O governo brasileiro vai protestar contra o relatório anual sobre drogas divulgado ontem no Ministério da Justiça, em Brasília, pelo Programa das Nações Unidas para o Controle Internacional de Drogas, órgão vinculado à Organização das Nações Unidas (ONU). Baseado nos dados de 1996, o documento lamenta que ‘‘a lavagem de dinheiro ainda não seja considerada crime’’ no Brasil e critica o País por adiar a adoção da medida. O governo protestará apenas contra esse ponto, uma vez que o documento elogia medidas de contenção ao tráfico e comércio de drogas adotadas pelo País.
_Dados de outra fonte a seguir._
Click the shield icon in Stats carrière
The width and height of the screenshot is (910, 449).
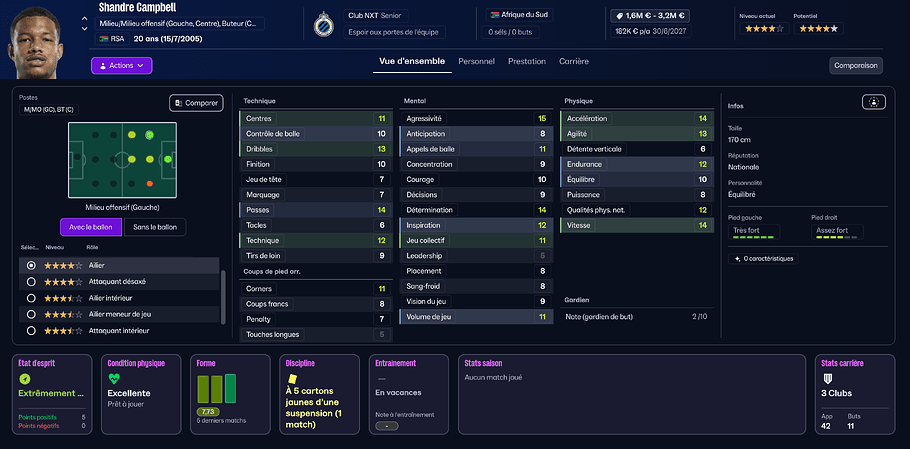827,379
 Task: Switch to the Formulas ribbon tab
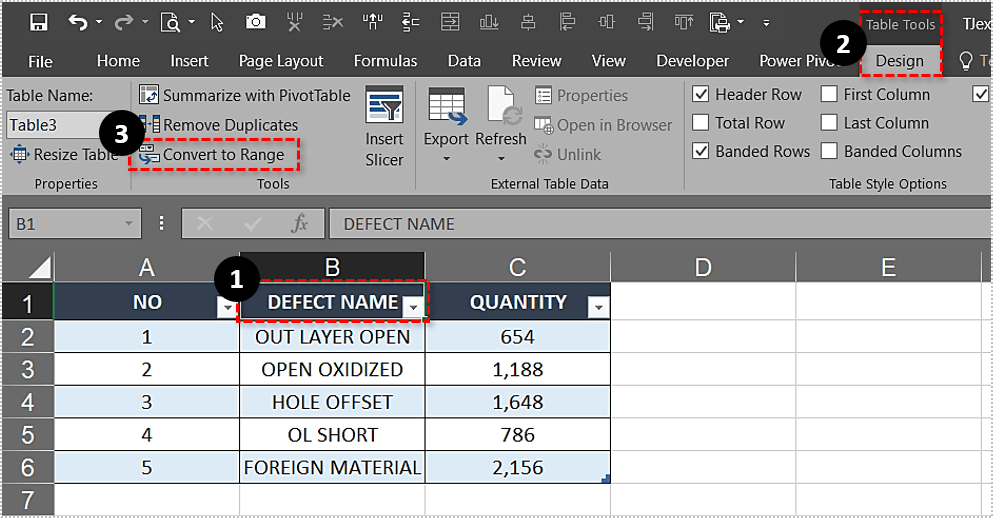click(385, 61)
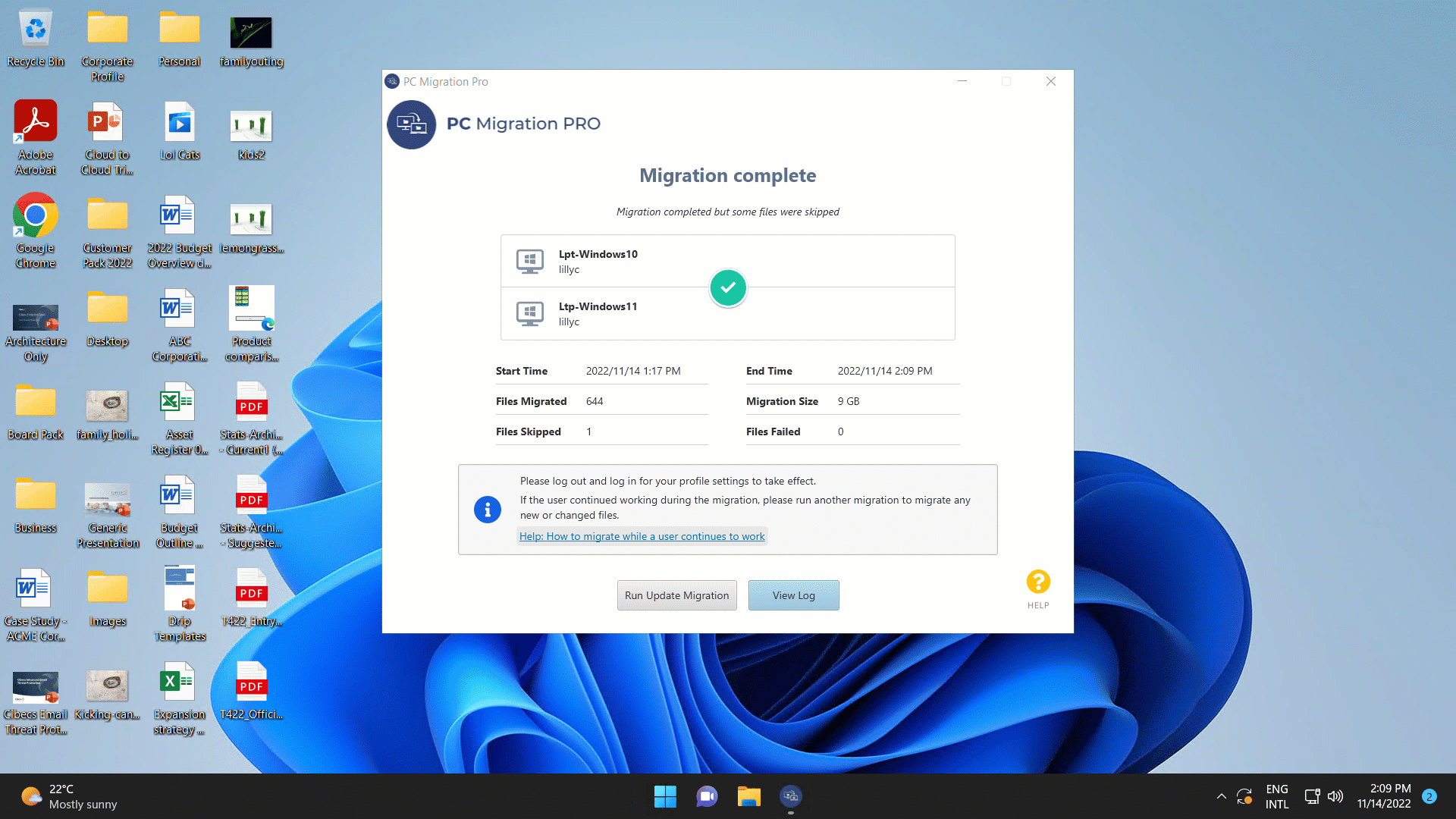This screenshot has width=1456, height=819.
Task: Open the Teams chat taskbar icon
Action: click(x=707, y=796)
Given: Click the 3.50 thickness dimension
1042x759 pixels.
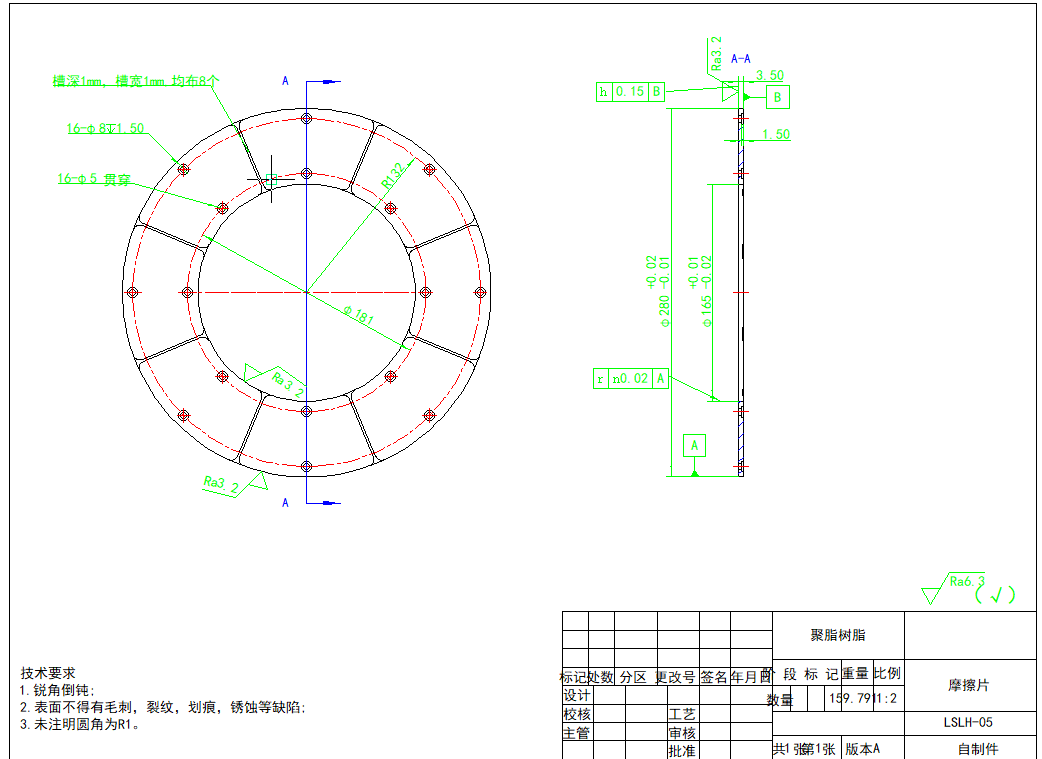Looking at the screenshot, I should 770,75.
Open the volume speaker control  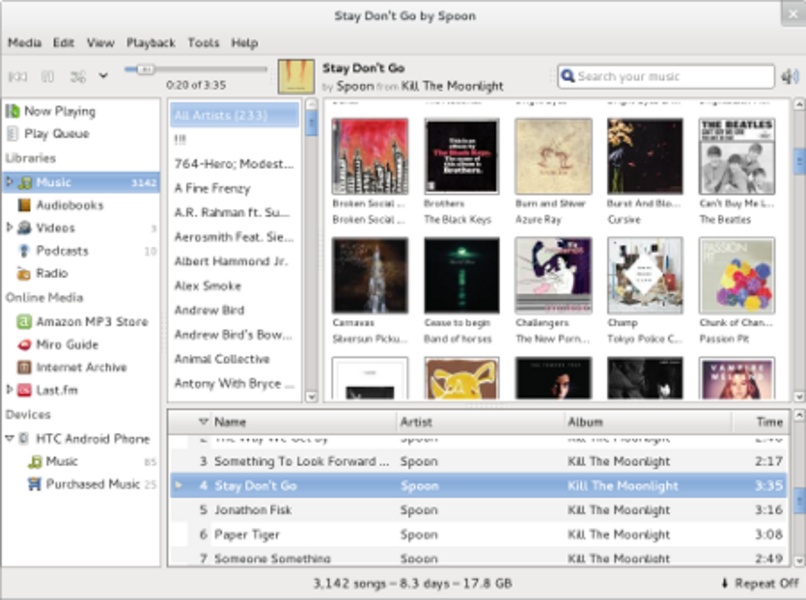click(x=789, y=76)
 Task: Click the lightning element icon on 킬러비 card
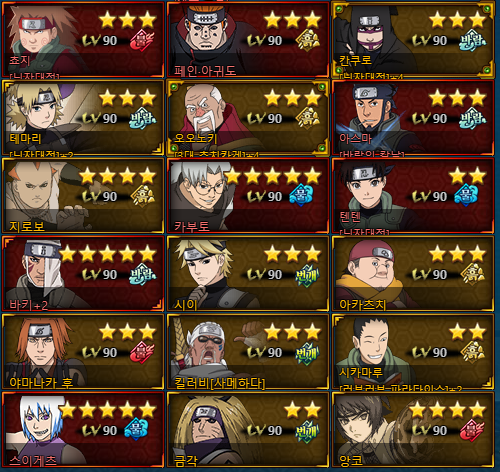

O relatório faz uma ampla avaliação sobre o uso de drogas no mundo e lamenta a propaganda a favor de drogas nos meios de comunicação. Entre as propostas levantadas pelos técnicos está a sugestão para que os governos contratem atores famosos e celebridades da música popular e dos esportes para participarem de propagandas antidrogas. O objetivo é criar modelos para contrapor aos depoimentos favoráveis a entorpecentes, principalmente maconha, que estão disseminados nos meios de comunicação, segundo o relatório.
Segundo o órgão, campanhas pelo uso comercial da cannabis e, produtos têxteis e alimentos, (como a dirigida no Brasil pelo deputado Fernando Gabeira, do PV-RJ) são uma tentativa de facilitar a legalização da droga. Os especialistas do programa das Nações Unidas comentam que a Internet facilita a divulgação e estímulo ao cultivo e uso de drogas. Mas a rede mundial de computadores também tem um papel positivo ao divulgar os malefícios do abuso de entorpecentes, dizem.
O Congresso Nacional aprovou no ano passado uma legislação sobre lavagem de dinheiro do tráfico drogas. O presidente do Conselho Federal de Entorpecentes (Confen), Luís Mathias Flach, que participou da divulgação do documento, irá comunicar a aprovação do projeto contra lavagem de dinheiro na reunião da Comissão de Entorpecentes da ONU que se realizará entre os dias 11 e 20 de março, em Viena (Áustria). ‘‘Esse erro precisa ser reparado’’, disse Flach.
O presidente do Confen amenizou o alerta do documento sobre o registro de consumo de heroína no País. ‘‘São casos esparsos’’, afirmou.